Text block:

“If you want something done right, do it yourself.”

We have all said those words, and at the time, we probably thought we meant them. It can be frustrating trying to train somebody to do a job that you know you can do quickly yourself or to correct a mistake after the fact. However, if you want to do your job well and efficiently, you must know when to delegate work to somebody else, and you must know which work to delegate. Mistakes in delegation can cost you if you’re not careful, but if you do it properly then delegating can make your job easy.

When to Delegate

The first thing to consider is when it is appropriate to delegate work. Many of us operate on the principle that delegation is only to be used as a last resort, when we are unable to handle the work we have alone. However, that may not always be the best choice.

There are three ways you can evaluate tasks to determine if they should be delegated to a subordinate. Let’s look at them.

  1. Can the task be done 70 percent as well as you do it by somebody else? 70 percent might seem low, but you have to accept that not everybody is going to be able to do it as well as you can—especially not at first. However, 70 percent efficiency is not a bad starting point, and it means you will have to spend minimal time revisiting the task once it is done. If you feel confident that you have a subordinate who can accomplish a task at 70 percent, you can consider delegating it.
  2. Do you have too much on your plate, including multiple things that need to be done immediately? You have to acknowledge your own limitations. You can only be in one place at a time, and multitasking is—for the most part—a myth. When you try to do two things at once, both things suffer. If that’s the case, pick the task that will be the least problematic to delegate, and delegate it.
  3. Do you want to free up time to focus on something important like a reorganization or new product launch? You may need to reassign tasks temporarily to give yourself the time and freedom to focus on a big project.

When you are determining whether a subordinate can complete a task, you need to look at the task from multiple angles. Some of the things to consider are:

  • The task’s urgency—is it something that must be completed now, or can it wait?

Entries on locating words and elements:
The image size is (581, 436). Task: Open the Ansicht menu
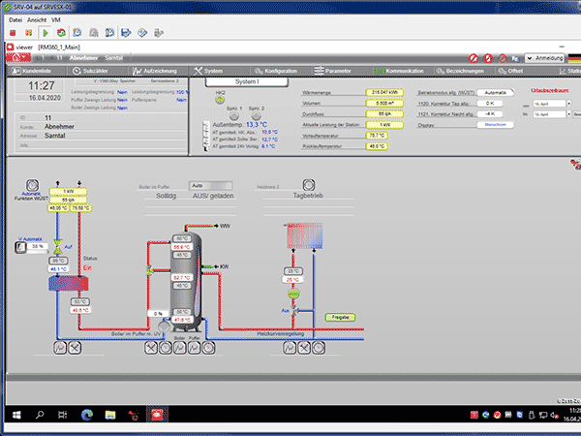pyautogui.click(x=37, y=20)
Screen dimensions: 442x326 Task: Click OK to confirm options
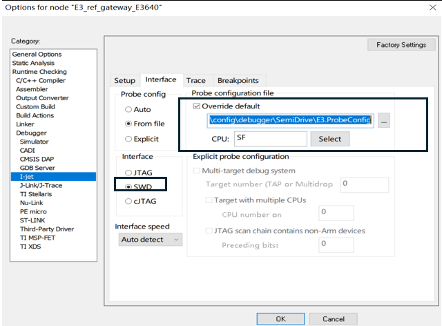point(280,318)
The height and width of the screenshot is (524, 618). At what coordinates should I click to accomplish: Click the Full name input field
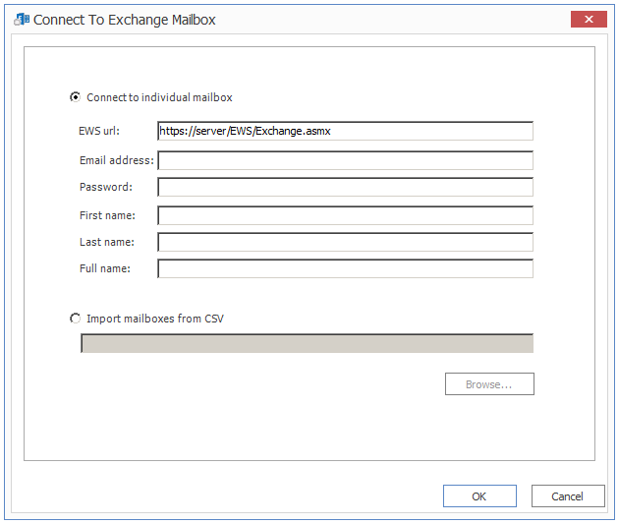coord(345,268)
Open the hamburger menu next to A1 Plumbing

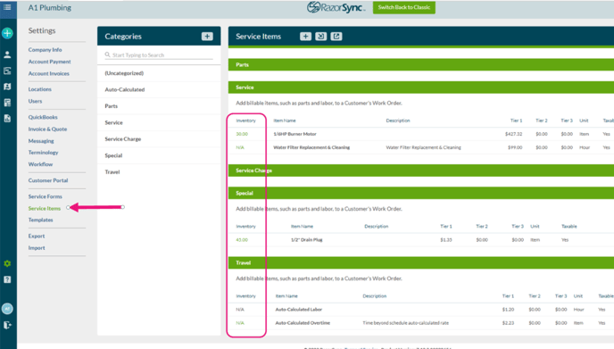coord(7,7)
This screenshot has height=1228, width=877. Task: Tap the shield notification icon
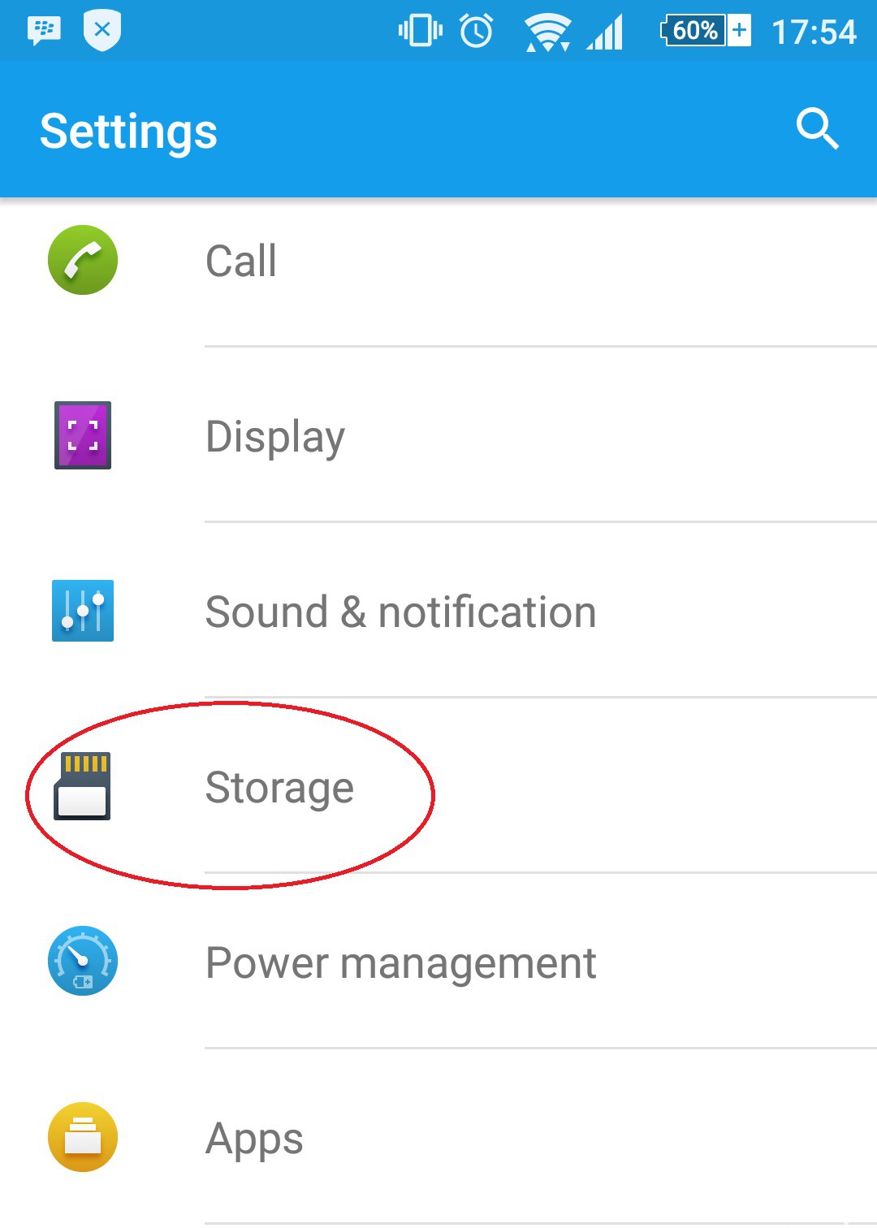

What is required:
Write what comes next in the article on delegating work. The records have no role in this.

Answer for this exercise:
  • The task’s complexity—does the subordinate have the ability and knowledge to complete the task to a reasonable degree of accuracy, or not?
  • The task’s sensitivity—is the task something that requires discretion or must be kept private, or is it something that can be handled by anybody?

If you feel that the task cannot wait and that you have a subordinate who has the ability and the discretion to handle it, then delegation is probably the best option.

How to Delegate

After you have decided which tasks to delegate and which to keep for yourself, you must talk to the subordinates to whom you are delegating tasks and follow up appropriately. Here are some tips to help you delegate effectively.

  1. Take the time to match up the task you are delegating with the person whose skills and abilities most closely align with the job’s requirements. This is a vital first step; your success hinges on what happens from here.
  2. Provide complete instructions for completing the task and focus on the necessary skills. If you do need to provide training, consider walking the employee through the task verbally, or alternatively, writing detailed, step-by-step instructions.
  3. Set a clear deadline and make sure that the employee understands what you expect to be done and when you expect it to be done. At the same time, you should also make sure that the person who is completing the task knows they can come to you with questions or concerns. It’s not fair to delegate a task and then expect the person to follow through without having to ask questions, so be sure to make yourself available.
  4. Let go of the need for perfection. Remember, your goal is to get the task done, not to get it done perfectly. The 70 percent rule outlined above is a good way to evaluate employees and delegate tasks. Keep in mind that the person who does the task may not do it in exactly the same way you would. Let go of the need to dictate how it gets done. As long as the end result is what you need it to be, the process of getting there isn’t very important. Your employee may even come up with a better or more efficient way of doing it, so stay open to that possibility.
  5. Follow up regularly to check on your employee’s progress. Delegation is not something that you can forget about once a task is assigned. As a leader, your job is to follow up with your employee and make sure they have what they need to complete the task you have assigned to them. It’s a good idea to follow up about midway through the time frame you have set for the task to make sure everything is on track and proceeding smoothly.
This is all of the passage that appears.